State By State Report Card for Online Corporate Disclosure

When corporate groups go into stealth mode and refuse to share information with the public about their political activities, a good way to figure out at least a little bit of what’s going down is to look at those corporations’ filings at the state level. In order to do business in a state, corporations have to register with the Secretary of State (or its equivalent office: a Board of Elections or Public Resource Commission) in a state. Those registrations contain sometimes-useful information: the corporation’s statement of purpose is occasionally printed, and if not, then the section of IRS code under which a corporation is organized is printed, which can tell you a bit about the corporation’s purpose or limitation. Corporate officers are named, a corporate business and/or mailing address is listed, and dates of incorporation or change in a corporate charter are also sometimes listed.

In the abstract, this information is available to the public. Every state and the District of Columbia has at the least an online Corporate Name Search utility that you can find by typing “[State Name] Corporation Search” as a query in your favorite search engine. But practically speaking, useful information is often stuck somewhere in a cabinet in an office that you can’t find, or made available only through the mail with a 5-10 day processing period, or placed behind a “fee wall” so that you have to pay money to obtain a pdf file with basic information.

Knowing which states share information expansively, and which states hoard it, can help you to avoid frustration and be more efficient in your own information gathering exercises. That’s why I’ve prepared this state-by-state report card, categorizing DC and the Nifty Fifty according to information transparency and ease of access.

A+: States that Go Above and Beyond to Provide Corporate Information
These states not only make corporate filings available for download online at no cost, but provide more of that information than other states, including verbose descriptions of filing amendments. One of these states even pushes transparency a bit too far, sharing information about corporate officers’ home addresses.

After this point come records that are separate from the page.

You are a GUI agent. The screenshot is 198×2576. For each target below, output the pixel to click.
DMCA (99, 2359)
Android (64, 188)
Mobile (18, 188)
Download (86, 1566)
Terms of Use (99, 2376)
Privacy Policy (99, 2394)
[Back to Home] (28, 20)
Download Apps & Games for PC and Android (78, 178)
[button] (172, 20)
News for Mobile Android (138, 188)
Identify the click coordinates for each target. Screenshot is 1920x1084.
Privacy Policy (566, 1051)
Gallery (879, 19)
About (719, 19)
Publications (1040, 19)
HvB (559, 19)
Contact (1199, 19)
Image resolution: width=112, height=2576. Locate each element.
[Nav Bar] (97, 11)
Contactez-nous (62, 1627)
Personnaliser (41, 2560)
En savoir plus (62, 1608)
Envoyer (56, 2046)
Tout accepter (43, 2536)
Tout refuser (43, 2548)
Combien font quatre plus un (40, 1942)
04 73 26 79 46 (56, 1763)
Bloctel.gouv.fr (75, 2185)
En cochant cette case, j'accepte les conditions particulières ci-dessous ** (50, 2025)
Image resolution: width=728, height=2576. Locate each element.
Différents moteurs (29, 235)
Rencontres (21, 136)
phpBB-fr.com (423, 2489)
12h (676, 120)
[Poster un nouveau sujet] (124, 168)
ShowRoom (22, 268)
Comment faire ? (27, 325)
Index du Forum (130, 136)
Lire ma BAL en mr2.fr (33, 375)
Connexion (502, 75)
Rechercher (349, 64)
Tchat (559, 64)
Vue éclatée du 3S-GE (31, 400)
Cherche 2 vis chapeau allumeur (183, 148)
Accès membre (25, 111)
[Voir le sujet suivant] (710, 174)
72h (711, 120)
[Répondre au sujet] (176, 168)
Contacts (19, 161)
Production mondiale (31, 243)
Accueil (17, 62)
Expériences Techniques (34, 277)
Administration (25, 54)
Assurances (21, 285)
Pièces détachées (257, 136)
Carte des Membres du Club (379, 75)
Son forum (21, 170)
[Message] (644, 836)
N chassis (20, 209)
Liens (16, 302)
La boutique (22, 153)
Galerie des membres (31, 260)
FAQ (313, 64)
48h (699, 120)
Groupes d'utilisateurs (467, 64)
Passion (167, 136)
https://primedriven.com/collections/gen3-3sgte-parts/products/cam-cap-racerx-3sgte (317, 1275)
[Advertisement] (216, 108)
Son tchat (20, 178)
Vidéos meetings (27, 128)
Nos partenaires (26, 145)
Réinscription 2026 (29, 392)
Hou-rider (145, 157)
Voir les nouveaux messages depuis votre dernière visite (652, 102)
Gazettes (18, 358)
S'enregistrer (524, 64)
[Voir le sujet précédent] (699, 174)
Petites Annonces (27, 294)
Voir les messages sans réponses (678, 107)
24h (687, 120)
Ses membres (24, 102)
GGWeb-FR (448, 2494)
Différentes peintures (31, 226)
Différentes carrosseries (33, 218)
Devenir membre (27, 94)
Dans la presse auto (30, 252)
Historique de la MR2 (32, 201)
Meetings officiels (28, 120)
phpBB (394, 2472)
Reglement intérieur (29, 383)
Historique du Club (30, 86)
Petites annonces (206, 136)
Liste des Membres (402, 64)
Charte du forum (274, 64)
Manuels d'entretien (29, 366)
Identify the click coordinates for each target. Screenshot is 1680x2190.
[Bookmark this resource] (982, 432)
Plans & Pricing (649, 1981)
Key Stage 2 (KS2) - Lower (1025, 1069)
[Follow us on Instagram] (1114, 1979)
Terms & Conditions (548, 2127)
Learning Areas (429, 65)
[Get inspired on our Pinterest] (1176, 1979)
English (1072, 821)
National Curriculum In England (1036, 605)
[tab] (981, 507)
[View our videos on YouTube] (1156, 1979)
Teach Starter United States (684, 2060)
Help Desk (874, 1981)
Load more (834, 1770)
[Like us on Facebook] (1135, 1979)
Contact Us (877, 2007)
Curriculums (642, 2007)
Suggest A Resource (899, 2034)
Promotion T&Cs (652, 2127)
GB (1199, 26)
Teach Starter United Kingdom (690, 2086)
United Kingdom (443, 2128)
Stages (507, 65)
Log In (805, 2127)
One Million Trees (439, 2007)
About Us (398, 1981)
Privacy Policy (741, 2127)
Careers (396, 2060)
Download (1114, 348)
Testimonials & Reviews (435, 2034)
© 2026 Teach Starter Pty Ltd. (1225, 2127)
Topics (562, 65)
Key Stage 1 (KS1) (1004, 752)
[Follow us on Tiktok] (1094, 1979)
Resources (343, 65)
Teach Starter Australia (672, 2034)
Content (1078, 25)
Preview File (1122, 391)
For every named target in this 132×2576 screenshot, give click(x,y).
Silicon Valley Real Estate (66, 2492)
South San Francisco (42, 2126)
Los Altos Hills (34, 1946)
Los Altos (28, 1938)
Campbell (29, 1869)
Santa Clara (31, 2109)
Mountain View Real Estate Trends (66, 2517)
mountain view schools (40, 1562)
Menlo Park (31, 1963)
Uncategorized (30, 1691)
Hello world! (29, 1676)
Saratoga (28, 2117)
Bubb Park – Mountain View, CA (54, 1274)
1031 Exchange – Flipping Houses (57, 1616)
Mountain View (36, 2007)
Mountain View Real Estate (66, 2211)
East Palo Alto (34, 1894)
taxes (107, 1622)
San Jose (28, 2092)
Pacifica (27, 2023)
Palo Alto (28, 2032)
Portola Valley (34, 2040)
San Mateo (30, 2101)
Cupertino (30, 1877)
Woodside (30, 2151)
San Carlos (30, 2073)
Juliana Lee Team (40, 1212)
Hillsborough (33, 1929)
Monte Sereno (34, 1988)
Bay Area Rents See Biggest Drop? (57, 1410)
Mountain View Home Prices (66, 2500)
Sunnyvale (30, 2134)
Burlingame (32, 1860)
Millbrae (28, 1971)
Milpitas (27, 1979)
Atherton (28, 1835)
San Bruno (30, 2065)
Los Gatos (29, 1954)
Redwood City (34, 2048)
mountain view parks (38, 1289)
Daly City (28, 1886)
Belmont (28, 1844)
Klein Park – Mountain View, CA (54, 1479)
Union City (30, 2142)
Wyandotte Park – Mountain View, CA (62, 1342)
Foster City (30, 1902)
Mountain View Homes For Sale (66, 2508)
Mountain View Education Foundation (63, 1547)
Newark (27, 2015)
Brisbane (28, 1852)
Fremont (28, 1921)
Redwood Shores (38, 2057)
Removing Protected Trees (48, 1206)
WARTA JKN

Florida’s corporate name search engine does a good job of offering results for corporations whose spellings closely but not exactly match the name you type in to a search bar:

Alaska
Florida
Ohio
Rhode Island

A: States that Share All Available Filings Online with No Fee
Colorado
Georgia
Idaho
Indiana
Iowa
Kentucky
Maryland
Massachusetts
Mississippi
Missouri
Michigan
North Carolina
New Hampshire
South Dakota
Wyoming

A-: Go to Staples and Get a New Scanner, Ken Bennett
Arizona shares all corporate filings online as pdf files without charging any money for access. That’s nice. But those pdfs are scanned in using what must be a 15 year-old scanner, and the results are largely illegible. No, really:

Arizona Corporate Disclosure PDF: an utterly illegible scan

So come on, Secretary of State Bennett. Take that trip to Staples. You can pass a jar around for a collection, even. With this fix your service will be keen.

C: States that charge the public fees to obtain filings online
Yes, it’s a steep grading curve, but really. The states below already charge the corporations a fee to receive, process and file the documents they receive, but that isn’t enough for them: they have to go ahead and charge a fee — ranging from $1 to above $50 per file — for the public to download a pdf. The actual cost per download is insubstantial and besides, the state is not the owner of this information: the public is the owner of this information. The effect of these fees is to erect a barrier so that only people and corporations with money to burn will bother to dig up the details on corporations. How elitist.

Delaware
Hawaii
Louisiana
Maine
Minnesota
Montana
Nebraska
Nevada
Oklahoma
Oregon
Utah
Washington
West Virginia
Wisconsin

C-: and it exploded
Pennsylvania charges fees for public documents, but it apparently doesn’t use the money to pay an IT guy to keep the system working. In 7 out of 10 attempts I made to access the PA corporate database (on two different browsers), the system crashed and I had to start over.

D: Filings not available for download online, fee required to obtain by mail:
Mail? Hello. This is the 21st Century. Factor in mailing times and processing periods and you could wait a month to get the document you’re looking for, and yes, you’ll have to pay for the privilege. Does someone want the little people not to bother?

That blanket condemnation is not completely fair in all cases. New York State will let someone print out the file you want on the same day your request comes in and send it back out to you… for only $150.

Alabama
Arkansas
California
Connecticut
DC
Illinois
Kansas
New Jersey
New Mexico
New York
North Dakota
South Carolina
Tennessee
Vermont
Virginia

F: A fee just to search for the name of a corporation
That would be Texas, which apparently is a very small state after all.